Note: KV cache is often the biggest memory consumer during inference - larger than the model weights themselves for long contexts. Optimizing it is critical for scaling.

Advanced Optimization Techniques

Next-Level Performance Tricks

Speculative Decoding - Draft and Verify

Use a small fast model (draft model, e.g., 1B params) to generate N candidate tokens quickly. Then the large model (e.g., 70B) verifies all N tokens in one forward pass (parallel verification). If the draft model guessed correctly (which it does 60-80% of the time), you get N tokens for the cost of one large model forward pass.

Like a junior dev writing code and a senior dev reviewing it. The junior is fast, the senior only needs to verify, not write from scratch. If the junior is good, the team is faster than the senior working alone.

Flash Attention

Standard attention computes the full NxN attention matrix, which is slow and memory-hungry. Flash Attention (by Tri Dao) restructures the computation to be IO-aware - it tiles the computation to fit in GPU SRAM (fast cache) instead of going to HBM (slow main memory).

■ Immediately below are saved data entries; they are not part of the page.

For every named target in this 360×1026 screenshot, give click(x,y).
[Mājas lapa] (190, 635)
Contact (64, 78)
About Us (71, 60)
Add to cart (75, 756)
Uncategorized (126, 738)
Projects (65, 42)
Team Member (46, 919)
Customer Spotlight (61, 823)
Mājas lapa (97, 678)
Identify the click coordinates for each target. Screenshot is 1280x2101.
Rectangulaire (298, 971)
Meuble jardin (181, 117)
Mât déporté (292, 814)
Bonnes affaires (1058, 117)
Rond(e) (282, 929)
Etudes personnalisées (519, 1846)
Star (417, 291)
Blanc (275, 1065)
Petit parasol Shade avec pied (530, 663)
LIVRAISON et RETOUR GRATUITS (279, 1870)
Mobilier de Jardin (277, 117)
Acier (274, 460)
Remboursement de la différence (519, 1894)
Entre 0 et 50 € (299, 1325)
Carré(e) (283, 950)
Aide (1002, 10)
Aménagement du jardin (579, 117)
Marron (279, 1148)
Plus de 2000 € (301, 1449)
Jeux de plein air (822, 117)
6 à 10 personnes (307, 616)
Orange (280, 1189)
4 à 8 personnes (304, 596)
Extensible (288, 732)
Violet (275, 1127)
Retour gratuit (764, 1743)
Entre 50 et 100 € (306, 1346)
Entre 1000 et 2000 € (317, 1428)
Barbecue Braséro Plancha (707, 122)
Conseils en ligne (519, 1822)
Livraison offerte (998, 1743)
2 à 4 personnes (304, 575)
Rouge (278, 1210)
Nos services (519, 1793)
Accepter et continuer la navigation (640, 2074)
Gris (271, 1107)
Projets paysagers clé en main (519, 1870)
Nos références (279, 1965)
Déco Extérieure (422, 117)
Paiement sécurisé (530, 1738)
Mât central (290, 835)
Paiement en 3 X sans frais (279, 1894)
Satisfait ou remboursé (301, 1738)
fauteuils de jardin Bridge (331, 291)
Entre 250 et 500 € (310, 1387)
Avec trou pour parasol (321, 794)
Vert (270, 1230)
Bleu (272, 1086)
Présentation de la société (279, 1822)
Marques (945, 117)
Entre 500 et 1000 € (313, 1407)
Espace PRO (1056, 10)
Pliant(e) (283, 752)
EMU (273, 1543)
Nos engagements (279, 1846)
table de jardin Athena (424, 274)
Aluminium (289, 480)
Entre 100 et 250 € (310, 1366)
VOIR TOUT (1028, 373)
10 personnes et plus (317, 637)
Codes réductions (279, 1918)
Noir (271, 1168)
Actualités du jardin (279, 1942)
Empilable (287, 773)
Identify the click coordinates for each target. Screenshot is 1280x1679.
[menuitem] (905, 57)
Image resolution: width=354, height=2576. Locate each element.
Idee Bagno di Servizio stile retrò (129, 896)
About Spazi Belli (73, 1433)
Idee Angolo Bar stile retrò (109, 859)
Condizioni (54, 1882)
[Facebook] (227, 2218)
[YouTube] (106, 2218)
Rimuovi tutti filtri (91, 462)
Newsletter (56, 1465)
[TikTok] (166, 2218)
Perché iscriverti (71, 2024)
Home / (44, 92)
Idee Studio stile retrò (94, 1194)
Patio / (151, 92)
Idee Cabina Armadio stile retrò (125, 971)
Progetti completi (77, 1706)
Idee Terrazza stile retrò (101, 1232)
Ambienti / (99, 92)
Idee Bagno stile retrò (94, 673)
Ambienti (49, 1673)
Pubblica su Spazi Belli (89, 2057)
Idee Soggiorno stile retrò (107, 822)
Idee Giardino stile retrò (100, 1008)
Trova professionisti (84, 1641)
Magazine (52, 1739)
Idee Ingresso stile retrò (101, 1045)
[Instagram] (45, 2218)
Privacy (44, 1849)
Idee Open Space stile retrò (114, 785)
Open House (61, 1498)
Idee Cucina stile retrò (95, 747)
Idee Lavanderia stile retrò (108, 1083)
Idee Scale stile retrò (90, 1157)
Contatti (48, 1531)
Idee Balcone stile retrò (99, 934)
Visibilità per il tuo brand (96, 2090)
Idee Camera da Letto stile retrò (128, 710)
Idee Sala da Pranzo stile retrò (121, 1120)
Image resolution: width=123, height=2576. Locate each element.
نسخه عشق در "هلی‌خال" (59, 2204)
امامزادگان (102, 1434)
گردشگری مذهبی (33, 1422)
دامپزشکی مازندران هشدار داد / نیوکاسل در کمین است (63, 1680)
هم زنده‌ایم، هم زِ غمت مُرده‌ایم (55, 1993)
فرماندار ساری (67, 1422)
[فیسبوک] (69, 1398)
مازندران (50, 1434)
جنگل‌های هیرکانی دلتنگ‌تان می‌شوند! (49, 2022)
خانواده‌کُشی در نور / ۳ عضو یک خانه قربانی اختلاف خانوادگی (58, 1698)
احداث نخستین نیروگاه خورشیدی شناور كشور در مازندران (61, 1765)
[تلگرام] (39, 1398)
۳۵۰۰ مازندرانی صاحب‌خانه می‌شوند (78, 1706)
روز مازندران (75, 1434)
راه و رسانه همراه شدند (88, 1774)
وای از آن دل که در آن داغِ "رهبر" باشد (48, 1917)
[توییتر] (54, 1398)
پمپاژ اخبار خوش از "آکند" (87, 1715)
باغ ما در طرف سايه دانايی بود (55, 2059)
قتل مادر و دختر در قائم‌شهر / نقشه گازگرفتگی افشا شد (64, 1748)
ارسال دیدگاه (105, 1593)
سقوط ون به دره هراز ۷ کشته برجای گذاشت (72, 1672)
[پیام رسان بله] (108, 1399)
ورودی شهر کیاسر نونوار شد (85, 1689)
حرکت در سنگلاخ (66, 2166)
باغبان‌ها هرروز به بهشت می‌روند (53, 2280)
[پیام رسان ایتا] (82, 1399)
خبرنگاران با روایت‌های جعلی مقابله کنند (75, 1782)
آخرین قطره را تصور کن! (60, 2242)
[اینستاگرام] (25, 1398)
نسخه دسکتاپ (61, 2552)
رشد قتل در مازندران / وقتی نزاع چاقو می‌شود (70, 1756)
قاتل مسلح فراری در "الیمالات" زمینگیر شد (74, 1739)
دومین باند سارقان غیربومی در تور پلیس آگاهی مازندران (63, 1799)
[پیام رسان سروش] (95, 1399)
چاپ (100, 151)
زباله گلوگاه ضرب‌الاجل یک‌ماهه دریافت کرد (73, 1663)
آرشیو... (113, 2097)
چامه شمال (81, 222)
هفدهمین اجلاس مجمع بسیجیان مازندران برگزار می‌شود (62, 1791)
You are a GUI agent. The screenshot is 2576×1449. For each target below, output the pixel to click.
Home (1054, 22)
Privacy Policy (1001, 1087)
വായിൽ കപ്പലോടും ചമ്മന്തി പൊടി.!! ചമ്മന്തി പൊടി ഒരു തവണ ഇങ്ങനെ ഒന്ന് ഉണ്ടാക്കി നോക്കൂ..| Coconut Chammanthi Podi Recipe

  • 2-4x faster attention computation
  • Memory usage goes from O(N squared) to O(N)
  • Now the default in all major frameworks

Other Key Optimizations:

  • Tensor Parallelism - Split model layers across GPUs. Each GPU computes part of each layer. Reduces per-GPU memory and latency.
  • Pipeline Parallelism - Different layers on different GPUs. Less communication but higher latency per request.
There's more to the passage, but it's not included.